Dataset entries

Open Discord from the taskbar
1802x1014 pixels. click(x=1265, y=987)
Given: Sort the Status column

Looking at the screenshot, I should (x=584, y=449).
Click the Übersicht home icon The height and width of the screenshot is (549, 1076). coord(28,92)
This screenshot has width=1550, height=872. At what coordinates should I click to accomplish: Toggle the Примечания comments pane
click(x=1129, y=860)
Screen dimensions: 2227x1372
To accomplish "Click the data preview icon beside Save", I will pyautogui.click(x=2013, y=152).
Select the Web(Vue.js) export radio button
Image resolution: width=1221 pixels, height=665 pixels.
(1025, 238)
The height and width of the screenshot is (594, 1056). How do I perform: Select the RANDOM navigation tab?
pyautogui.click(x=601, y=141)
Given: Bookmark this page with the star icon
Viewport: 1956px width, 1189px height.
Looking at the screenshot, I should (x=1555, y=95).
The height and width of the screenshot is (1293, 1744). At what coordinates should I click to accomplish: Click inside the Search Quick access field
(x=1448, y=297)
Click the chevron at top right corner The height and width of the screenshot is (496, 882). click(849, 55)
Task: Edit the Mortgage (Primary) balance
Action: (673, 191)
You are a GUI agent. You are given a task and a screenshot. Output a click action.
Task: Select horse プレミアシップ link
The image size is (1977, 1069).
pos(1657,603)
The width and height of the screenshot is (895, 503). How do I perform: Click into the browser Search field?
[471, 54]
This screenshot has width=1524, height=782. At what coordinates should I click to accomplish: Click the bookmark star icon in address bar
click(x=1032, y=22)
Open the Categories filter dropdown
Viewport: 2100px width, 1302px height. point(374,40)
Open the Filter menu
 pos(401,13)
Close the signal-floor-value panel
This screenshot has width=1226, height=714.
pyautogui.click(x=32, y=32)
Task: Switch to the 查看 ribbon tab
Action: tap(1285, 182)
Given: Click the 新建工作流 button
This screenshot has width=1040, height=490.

■ **WHAT THE TASK ASKS**: Send back the complete set of entries, exactly as shown above.

■ **TASK RESULT**:
Open Discord from the taskbar
1802x1014 pixels. click(x=1265, y=987)
Given: Sort the Status column

Looking at the screenshot, I should (x=584, y=449).
Click the Übersicht home icon The height and width of the screenshot is (549, 1076). coord(28,92)
This screenshot has width=1550, height=872. At what coordinates should I click to accomplish: Toggle the Примечания comments pane
click(x=1129, y=860)
Screen dimensions: 2227x1372
To accomplish "Click the data preview icon beside Save", I will pyautogui.click(x=2013, y=152).
Select the Web(Vue.js) export radio button
Image resolution: width=1221 pixels, height=665 pixels.
(1025, 238)
The height and width of the screenshot is (594, 1056). How do I perform: Select the RANDOM navigation tab?
pyautogui.click(x=601, y=141)
Given: Bookmark this page with the star icon
Viewport: 1956px width, 1189px height.
Looking at the screenshot, I should (x=1555, y=95).
The height and width of the screenshot is (1293, 1744). At what coordinates should I click to accomplish: Click inside the Search Quick access field
(x=1448, y=297)
Click the chevron at top right corner The height and width of the screenshot is (496, 882). click(849, 55)
Task: Edit the Mortgage (Primary) balance
Action: (673, 191)
You are a GUI agent. You are given a task and a screenshot. Output a click action.
Task: Select horse プレミアシップ link
The image size is (1977, 1069).
pos(1657,603)
The width and height of the screenshot is (895, 503). How do I perform: Click into the browser Search field?
[471, 54]
This screenshot has width=1524, height=782. At what coordinates should I click to accomplish: Click the bookmark star icon in address bar
click(x=1032, y=22)
Open the Categories filter dropdown
Viewport: 2100px width, 1302px height. point(374,40)
Open the Filter menu
 pos(401,13)
Close the signal-floor-value panel
This screenshot has width=1226, height=714.
pyautogui.click(x=32, y=32)
Task: Switch to the 查看 ribbon tab
Action: tap(1285, 182)
Given: Click the 新建工作流 button
This screenshot has width=1040, height=490.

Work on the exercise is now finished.